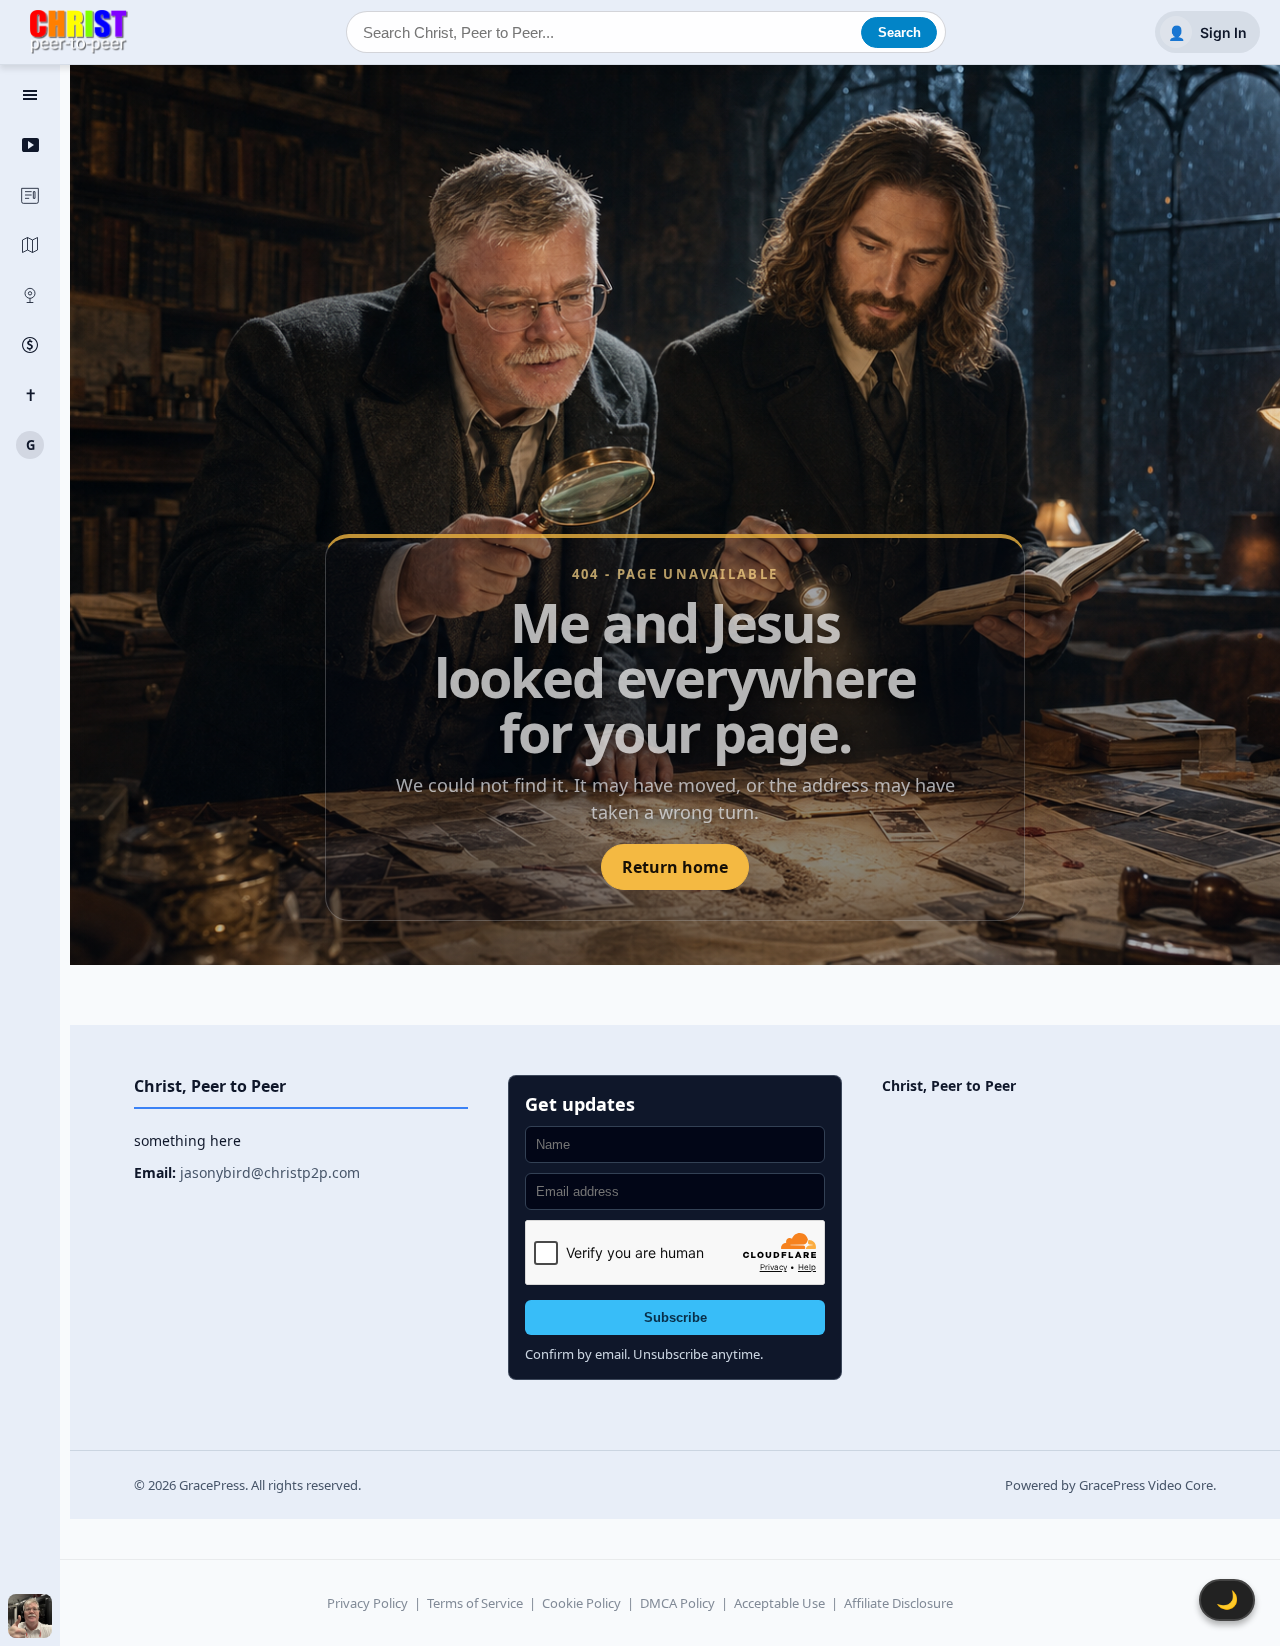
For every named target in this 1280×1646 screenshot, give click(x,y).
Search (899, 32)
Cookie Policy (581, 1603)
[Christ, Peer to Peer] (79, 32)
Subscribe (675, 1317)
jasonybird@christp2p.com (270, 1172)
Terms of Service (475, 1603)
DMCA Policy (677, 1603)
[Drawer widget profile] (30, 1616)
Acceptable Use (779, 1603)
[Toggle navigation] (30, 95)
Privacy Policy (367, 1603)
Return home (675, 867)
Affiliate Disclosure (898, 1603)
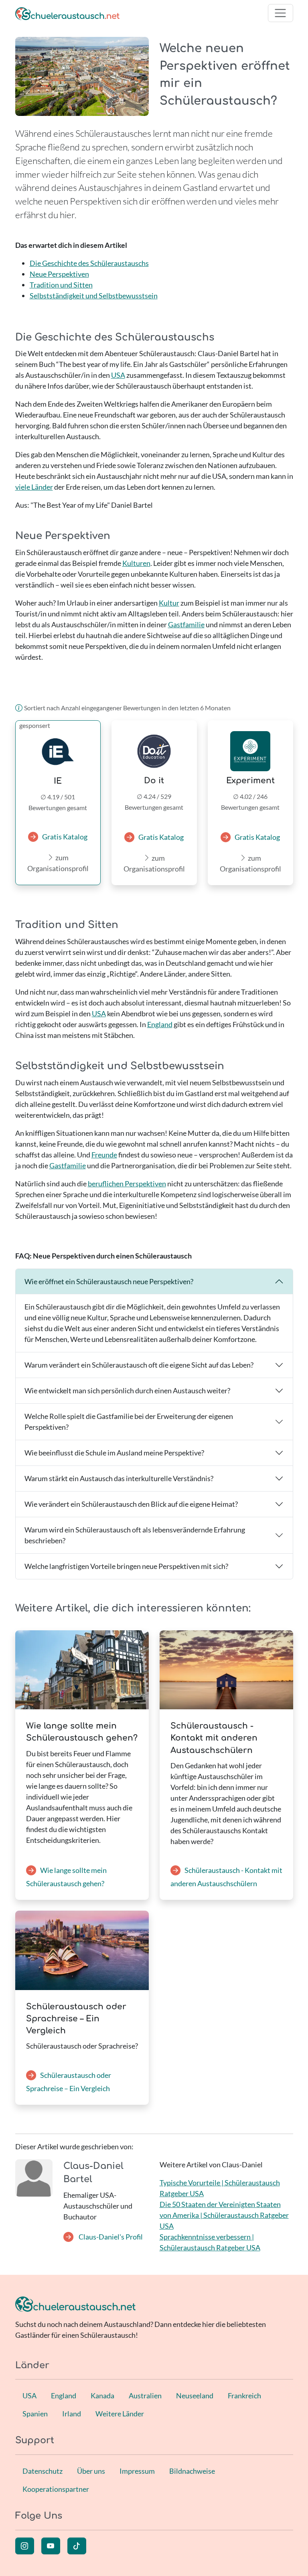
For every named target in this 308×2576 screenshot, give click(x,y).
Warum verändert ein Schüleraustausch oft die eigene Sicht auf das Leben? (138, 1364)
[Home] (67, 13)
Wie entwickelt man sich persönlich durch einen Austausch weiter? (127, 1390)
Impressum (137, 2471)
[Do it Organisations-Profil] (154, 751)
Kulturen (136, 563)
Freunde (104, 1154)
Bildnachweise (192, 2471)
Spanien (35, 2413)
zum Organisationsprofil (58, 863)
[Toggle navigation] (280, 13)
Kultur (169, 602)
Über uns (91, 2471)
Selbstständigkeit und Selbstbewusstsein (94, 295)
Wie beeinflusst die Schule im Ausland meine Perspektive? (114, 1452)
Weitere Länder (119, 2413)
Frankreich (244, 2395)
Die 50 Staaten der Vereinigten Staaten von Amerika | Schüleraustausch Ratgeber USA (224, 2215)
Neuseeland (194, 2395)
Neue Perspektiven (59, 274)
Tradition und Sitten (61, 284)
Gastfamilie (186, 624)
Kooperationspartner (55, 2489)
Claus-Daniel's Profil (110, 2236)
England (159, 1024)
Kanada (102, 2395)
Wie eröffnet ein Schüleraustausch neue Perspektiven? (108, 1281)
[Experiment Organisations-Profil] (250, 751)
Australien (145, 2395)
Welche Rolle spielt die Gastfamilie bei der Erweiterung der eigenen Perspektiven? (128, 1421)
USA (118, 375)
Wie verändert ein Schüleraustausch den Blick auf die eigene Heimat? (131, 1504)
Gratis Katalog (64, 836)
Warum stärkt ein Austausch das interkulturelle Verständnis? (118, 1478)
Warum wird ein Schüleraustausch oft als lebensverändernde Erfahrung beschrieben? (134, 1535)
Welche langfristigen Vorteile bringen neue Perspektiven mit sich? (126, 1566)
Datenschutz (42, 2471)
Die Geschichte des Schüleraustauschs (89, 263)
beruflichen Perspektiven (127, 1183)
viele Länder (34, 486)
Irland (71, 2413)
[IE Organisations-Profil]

■ ■ ■ ■ ■

Directions for this task
What is needed is the whole listing again, exactly as written, with the images left out.

Answer section
For every named target in this 1280×1646 screenshot, give click(x,y).
Search (899, 32)
Cookie Policy (581, 1603)
[Christ, Peer to Peer] (79, 32)
Subscribe (675, 1317)
jasonybird@christp2p.com (270, 1172)
Terms of Service (475, 1603)
DMCA Policy (677, 1603)
[Drawer widget profile] (30, 1616)
Acceptable Use (779, 1603)
[Toggle navigation] (30, 95)
Privacy Policy (367, 1603)
Return home (675, 867)
Affiliate Disclosure (898, 1603)
For every named target in this 308×2576 screenshot, give click(x,y).
Warum verändert ein Schüleraustausch oft die eigene Sicht auf das Leben? (138, 1364)
[Home] (67, 13)
Wie entwickelt man sich persönlich durch einen Austausch weiter? (127, 1390)
Impressum (137, 2471)
[Do it Organisations-Profil] (154, 751)
Kulturen (136, 563)
Freunde (104, 1154)
Bildnachweise (192, 2471)
Spanien (35, 2413)
zum Organisationsprofil (58, 863)
[Toggle navigation] (280, 13)
Kultur (169, 602)
Über uns (91, 2471)
Selbstständigkeit und Selbstbewusstsein (94, 295)
Wie beeinflusst die Schule im Ausland meine Perspektive? (114, 1452)
Weitere Länder (119, 2413)
Frankreich (244, 2395)
Die 50 Staaten der Vereinigten Staaten von Amerika | Schüleraustausch Ratgeber USA (224, 2215)
Neuseeland (194, 2395)
Neue Perspektiven (59, 274)
Tradition und Sitten (61, 284)
Gastfamilie (186, 624)
Kooperationspartner (55, 2489)
Claus-Daniel's Profil (110, 2236)
England (159, 1024)
Kanada (102, 2395)
Wie eröffnet ein Schüleraustausch neue Perspektiven? (108, 1281)
[Experiment Organisations-Profil] (250, 751)
Australien (145, 2395)
Welche Rolle spielt die Gastfamilie bei der Erweiterung der eigenen Perspektiven? (128, 1421)
USA (118, 375)
Wie verändert ein Schüleraustausch den Blick auf die eigene Heimat? (131, 1504)
Gratis Katalog (64, 836)
Warum stärkt ein Austausch das interkulturelle Verständnis? (118, 1478)
Warum wird ein Schüleraustausch oft als lebensverändernde Erfahrung beschrieben? (134, 1535)
Welche langfristigen Vorteile bringen neue Perspektiven mit sich? (126, 1566)
Datenschutz (42, 2471)
Die Geschichte des Schüleraustauschs (89, 263)
beruflichen Perspektiven (127, 1183)
viele Länder (34, 486)
Irland (71, 2413)
[IE Organisations-Profil]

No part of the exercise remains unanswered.